## [The exercise]
How many lines in the rows below contain the word "button"? Reply with the number alone.

Items stored from a collection:
--
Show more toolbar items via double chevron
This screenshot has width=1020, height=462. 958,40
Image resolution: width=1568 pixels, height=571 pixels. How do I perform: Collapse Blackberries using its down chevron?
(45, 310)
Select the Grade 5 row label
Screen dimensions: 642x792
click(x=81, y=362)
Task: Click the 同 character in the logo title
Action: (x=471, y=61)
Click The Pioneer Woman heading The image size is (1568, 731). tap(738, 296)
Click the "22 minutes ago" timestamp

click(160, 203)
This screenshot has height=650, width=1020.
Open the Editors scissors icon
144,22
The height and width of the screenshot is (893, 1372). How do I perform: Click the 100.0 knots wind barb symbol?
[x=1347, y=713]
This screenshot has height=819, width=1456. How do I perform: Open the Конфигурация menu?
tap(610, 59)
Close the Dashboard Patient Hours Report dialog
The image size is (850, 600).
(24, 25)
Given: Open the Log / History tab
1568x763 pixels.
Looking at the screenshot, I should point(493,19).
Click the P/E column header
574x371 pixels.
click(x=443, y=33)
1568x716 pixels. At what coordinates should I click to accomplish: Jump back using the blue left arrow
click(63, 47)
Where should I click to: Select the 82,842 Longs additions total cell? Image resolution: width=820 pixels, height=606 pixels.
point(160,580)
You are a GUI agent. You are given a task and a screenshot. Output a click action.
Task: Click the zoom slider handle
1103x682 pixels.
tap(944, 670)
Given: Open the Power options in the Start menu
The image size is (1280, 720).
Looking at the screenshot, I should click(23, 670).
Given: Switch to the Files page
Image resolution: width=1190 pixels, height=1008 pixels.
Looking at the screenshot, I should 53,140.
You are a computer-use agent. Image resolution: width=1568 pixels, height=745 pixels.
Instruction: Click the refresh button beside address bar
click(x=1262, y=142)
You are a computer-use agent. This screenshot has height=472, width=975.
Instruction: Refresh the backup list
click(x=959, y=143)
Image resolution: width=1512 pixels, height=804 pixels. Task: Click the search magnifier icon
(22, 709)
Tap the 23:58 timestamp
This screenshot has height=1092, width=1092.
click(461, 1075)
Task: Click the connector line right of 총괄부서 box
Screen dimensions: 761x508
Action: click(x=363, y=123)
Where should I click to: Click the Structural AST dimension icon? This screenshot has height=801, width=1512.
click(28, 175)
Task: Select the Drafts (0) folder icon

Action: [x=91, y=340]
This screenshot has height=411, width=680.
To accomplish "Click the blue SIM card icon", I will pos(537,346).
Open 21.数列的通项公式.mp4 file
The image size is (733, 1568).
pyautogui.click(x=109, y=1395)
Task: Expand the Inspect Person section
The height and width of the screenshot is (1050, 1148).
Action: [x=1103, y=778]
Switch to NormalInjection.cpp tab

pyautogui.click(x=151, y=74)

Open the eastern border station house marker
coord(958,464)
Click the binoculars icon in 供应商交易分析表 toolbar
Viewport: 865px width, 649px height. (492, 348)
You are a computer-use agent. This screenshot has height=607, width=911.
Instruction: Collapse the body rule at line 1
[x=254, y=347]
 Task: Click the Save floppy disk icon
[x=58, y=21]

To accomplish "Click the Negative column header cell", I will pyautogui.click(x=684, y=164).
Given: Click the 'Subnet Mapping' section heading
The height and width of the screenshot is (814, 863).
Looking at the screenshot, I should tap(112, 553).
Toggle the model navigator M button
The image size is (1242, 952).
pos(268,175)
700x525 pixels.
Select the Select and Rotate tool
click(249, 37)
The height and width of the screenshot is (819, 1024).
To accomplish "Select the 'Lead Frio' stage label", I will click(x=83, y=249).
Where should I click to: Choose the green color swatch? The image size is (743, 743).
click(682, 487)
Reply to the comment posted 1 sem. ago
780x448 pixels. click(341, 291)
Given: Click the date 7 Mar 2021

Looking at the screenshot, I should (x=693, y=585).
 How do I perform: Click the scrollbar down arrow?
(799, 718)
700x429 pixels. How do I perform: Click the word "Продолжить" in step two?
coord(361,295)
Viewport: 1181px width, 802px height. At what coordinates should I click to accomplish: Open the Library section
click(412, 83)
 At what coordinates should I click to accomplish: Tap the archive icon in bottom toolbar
--
## [In response]
2